::: Entries shown :::

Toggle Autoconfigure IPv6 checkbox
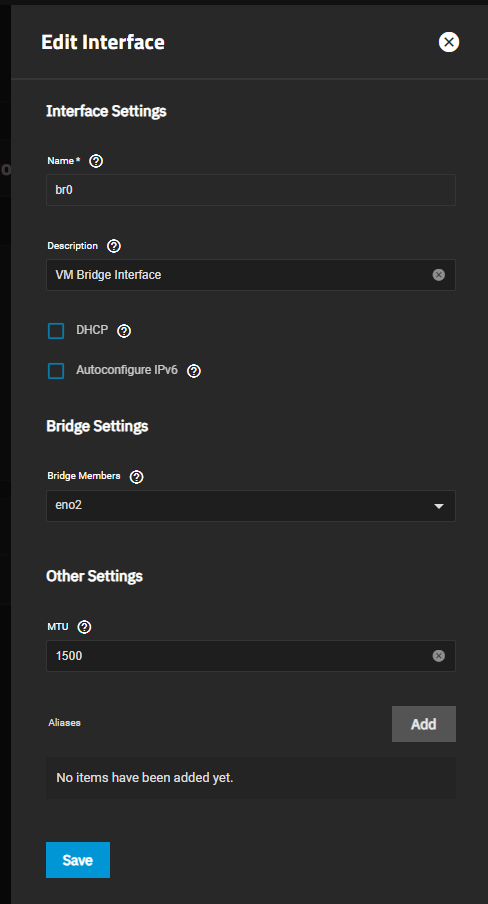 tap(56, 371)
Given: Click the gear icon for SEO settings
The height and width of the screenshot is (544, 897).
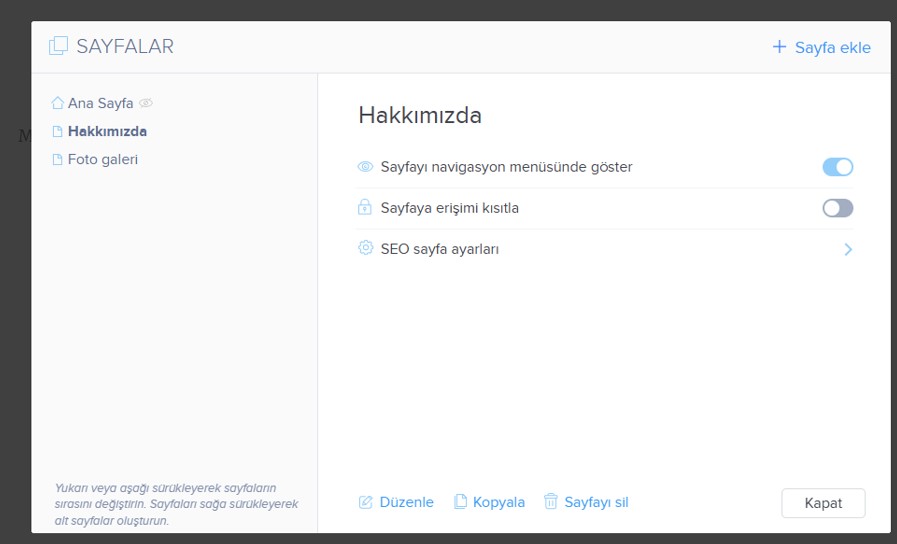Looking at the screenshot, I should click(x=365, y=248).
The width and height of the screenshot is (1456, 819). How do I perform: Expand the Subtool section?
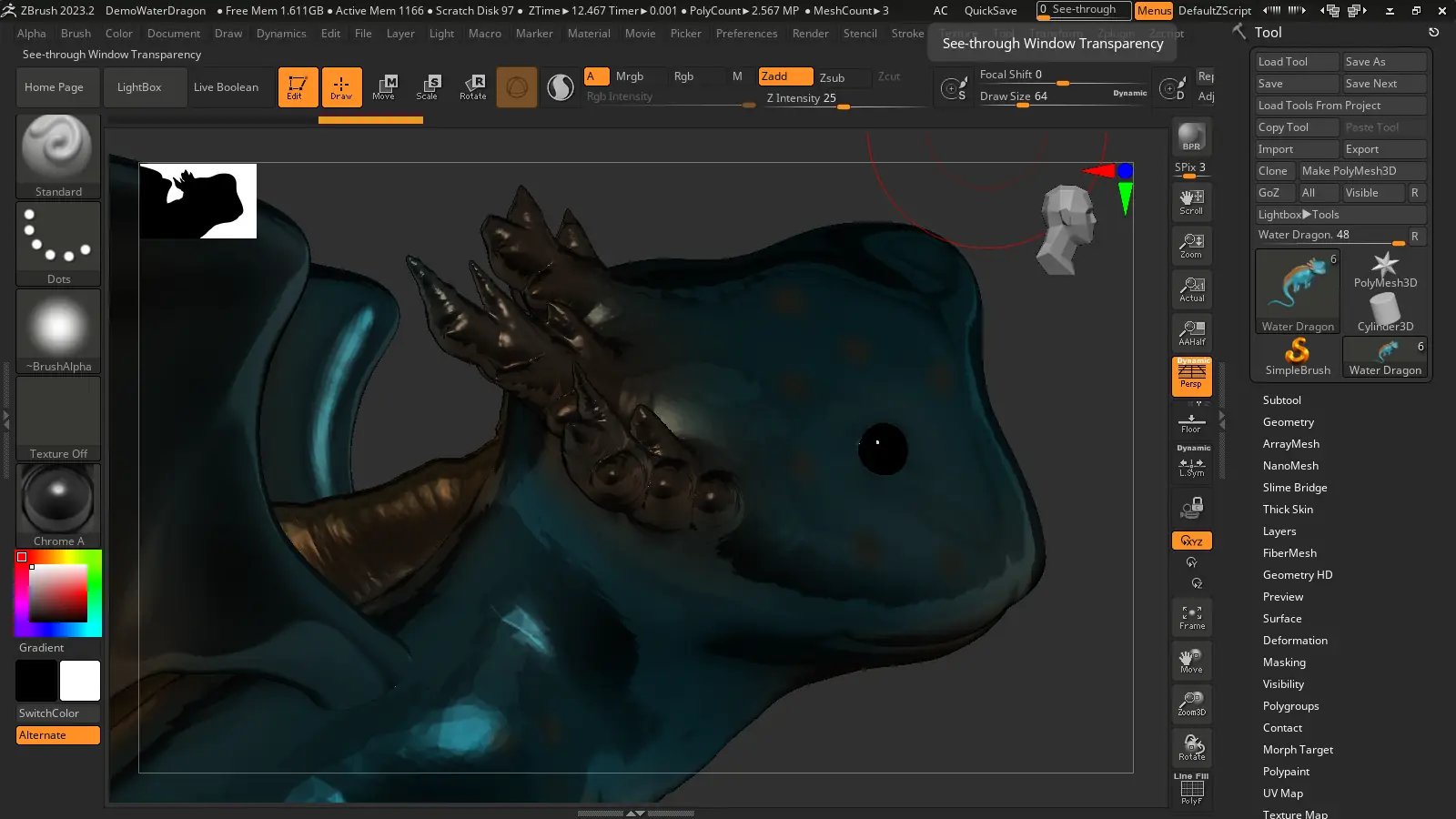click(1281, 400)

:::

▶ [What to do]:
Would you copy out all the data exactly, without the images?

▶ [Solution to this task]:
Toggle Autoconfigure IPv6 checkbox
 tap(56, 371)
Given: Click the gear icon for SEO settings
The height and width of the screenshot is (544, 897).
Looking at the screenshot, I should click(x=365, y=248).
The width and height of the screenshot is (1456, 819). How do I perform: Expand the Subtool section?
click(1281, 400)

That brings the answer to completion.